Em janeiro, uma parte dos resultados do IAFI foi publicada na revista científica Ecological Indicators. Eram relativos às regiões de florestas inundáveis de Belém e Óbidos, no Pará. “Em relação a Belém, o IAFI detectou que a principal causa de perturbação ao redor da cidade são as pequenas propriedades rurais, o que justifica o índice de 0,700. Há também pressão do setor madeireiro. Já em Óbidos, que teve resultado semelhante ao obtido em Belém, a grande perturbação é a pecuária, que cresce bastante na região”, diz Magalhães. “Isso é importante, pois com essa ferramenta podemos quantificar, mas também qualificar, a perturbação que incomoda cada ecossistema”.

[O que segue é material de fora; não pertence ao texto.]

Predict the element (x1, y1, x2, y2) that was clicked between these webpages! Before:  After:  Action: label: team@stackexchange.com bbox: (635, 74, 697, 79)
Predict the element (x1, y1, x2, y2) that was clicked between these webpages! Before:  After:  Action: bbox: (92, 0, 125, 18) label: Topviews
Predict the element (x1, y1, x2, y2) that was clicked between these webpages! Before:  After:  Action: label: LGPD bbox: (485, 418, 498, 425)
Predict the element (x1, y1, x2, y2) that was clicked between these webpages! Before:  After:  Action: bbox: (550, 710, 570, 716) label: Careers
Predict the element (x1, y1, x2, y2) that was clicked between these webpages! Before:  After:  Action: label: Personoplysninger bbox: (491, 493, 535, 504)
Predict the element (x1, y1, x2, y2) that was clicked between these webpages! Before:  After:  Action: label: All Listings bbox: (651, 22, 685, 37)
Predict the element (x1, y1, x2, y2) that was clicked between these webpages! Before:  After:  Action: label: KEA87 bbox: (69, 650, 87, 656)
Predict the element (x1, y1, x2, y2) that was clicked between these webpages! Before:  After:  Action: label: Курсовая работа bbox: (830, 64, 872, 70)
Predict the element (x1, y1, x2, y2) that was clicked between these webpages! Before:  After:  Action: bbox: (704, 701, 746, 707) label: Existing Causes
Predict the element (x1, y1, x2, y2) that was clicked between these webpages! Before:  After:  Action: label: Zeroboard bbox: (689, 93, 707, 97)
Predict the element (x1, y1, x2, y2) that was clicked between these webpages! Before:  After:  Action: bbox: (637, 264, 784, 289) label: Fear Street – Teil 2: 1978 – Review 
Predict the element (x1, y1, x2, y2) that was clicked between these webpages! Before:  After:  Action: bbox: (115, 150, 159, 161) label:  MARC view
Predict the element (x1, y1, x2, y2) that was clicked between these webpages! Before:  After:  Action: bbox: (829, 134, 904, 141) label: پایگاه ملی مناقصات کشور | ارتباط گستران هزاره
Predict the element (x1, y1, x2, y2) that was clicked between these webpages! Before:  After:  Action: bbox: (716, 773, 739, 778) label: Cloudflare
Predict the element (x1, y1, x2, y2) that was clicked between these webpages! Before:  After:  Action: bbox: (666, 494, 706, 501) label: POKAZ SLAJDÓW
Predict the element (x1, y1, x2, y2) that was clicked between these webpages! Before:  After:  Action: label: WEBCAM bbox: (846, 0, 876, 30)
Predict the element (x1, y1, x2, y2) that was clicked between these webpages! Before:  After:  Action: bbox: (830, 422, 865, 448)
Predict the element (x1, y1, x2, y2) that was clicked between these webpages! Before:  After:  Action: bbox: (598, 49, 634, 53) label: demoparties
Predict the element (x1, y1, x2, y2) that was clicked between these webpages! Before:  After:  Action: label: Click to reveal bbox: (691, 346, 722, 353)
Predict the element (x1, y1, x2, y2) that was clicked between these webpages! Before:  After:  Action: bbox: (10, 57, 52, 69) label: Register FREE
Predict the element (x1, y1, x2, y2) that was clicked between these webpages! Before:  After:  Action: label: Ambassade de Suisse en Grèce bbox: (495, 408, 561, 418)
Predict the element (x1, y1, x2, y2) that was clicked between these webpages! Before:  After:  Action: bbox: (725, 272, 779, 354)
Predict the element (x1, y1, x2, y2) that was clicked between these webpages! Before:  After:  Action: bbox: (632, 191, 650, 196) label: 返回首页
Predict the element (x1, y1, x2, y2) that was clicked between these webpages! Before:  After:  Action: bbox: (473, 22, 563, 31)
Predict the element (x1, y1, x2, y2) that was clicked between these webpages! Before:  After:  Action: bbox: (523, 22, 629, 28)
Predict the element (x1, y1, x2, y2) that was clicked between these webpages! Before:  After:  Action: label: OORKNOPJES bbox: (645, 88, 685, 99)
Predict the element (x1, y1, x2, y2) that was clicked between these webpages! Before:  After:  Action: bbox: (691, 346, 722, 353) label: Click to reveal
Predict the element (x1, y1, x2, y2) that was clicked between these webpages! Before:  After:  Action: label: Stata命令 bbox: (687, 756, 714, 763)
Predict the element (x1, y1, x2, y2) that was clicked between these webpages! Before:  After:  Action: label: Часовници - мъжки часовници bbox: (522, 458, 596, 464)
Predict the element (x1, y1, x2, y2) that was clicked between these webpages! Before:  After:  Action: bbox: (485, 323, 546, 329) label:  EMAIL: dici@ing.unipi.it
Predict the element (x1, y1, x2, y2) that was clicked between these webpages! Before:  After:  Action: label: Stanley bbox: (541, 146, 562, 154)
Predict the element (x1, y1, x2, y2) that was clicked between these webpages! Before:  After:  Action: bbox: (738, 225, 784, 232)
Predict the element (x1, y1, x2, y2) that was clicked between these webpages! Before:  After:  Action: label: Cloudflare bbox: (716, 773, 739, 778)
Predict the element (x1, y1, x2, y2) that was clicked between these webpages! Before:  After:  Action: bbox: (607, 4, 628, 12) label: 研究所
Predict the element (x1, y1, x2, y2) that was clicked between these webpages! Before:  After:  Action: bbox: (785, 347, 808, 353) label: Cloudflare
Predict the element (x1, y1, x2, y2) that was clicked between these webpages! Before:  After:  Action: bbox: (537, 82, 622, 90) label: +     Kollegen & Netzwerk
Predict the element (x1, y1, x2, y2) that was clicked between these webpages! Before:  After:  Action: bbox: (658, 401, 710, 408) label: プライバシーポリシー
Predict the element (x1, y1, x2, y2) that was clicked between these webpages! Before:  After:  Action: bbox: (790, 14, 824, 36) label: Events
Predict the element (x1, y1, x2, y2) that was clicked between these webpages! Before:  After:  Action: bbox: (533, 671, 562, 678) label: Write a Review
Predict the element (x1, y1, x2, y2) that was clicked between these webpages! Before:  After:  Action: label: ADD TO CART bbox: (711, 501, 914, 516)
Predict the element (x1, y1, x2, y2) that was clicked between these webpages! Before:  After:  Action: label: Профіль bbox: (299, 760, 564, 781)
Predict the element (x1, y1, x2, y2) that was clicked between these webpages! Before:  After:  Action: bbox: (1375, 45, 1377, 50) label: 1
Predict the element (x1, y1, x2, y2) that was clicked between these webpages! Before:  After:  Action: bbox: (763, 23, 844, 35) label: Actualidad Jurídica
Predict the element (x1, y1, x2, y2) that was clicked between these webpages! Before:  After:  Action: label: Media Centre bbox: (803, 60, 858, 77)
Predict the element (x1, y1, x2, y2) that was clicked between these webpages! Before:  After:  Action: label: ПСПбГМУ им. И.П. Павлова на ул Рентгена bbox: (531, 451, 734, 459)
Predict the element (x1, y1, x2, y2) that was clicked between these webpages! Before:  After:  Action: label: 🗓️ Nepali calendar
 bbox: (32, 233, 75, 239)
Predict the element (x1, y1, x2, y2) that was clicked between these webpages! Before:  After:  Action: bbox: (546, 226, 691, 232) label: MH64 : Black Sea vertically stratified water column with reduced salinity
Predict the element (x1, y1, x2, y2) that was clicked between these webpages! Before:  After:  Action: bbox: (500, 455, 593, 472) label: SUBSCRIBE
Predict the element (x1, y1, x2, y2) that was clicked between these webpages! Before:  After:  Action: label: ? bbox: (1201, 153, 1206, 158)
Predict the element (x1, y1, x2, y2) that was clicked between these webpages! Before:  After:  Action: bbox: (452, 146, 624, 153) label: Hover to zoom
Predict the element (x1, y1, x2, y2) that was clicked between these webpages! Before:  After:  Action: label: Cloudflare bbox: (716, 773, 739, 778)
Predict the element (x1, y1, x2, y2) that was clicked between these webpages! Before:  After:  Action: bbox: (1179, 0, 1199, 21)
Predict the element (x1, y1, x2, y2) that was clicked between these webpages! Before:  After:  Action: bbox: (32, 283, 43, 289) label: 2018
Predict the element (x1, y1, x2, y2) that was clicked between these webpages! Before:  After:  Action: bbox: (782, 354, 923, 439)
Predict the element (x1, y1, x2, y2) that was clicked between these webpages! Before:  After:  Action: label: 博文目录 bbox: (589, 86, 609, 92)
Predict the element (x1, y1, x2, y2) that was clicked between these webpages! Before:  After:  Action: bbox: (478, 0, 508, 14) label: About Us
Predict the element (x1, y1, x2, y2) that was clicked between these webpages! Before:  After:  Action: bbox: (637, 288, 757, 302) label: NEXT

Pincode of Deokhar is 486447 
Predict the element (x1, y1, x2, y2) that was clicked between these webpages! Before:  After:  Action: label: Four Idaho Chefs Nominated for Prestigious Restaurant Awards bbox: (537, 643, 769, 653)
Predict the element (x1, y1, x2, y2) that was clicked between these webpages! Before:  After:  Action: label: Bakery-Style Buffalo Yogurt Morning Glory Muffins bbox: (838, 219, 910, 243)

O IAFI está disponível para download no site do Instituto Mamirauá. Ao baixar o programa, o usuário ganha um pequeno manual de fácil utilização, que traz orientações sobre a coleta de dados em campo: “As florestas inundáveis são pouco protegidas. Nós esperamos que com a divulgação do aplicativo as pessoas interessadas contribuam para que ele possa ser constantemente aperfeiçoado e difundido”, diz Magalhães.
Indicadores
Os 15 indicadores presentes no IAFI são divididos em três grupos. O primeiro é de indicadores de pressão humana que implicam no empobrecimento do ecossistema e da biodiversidade local, como as perdas causadas pela extração de produtos florestais não madeireiros e pela caça. Os indicadores do segundo grupo incluem as perturbações que levam à destruição do ecossistema ou à sua substituição por outras formas de ocupação, como mudança do uso da terra de floresta para pasto, criação de animais, exploração madeireira e plantações. No terceiro grupo, estão indicadores que promovem tanto a perda da biodiversidade quanto a substituição do ecossistema a médio e longo prazo, através de perturbações como queimadas e mineração.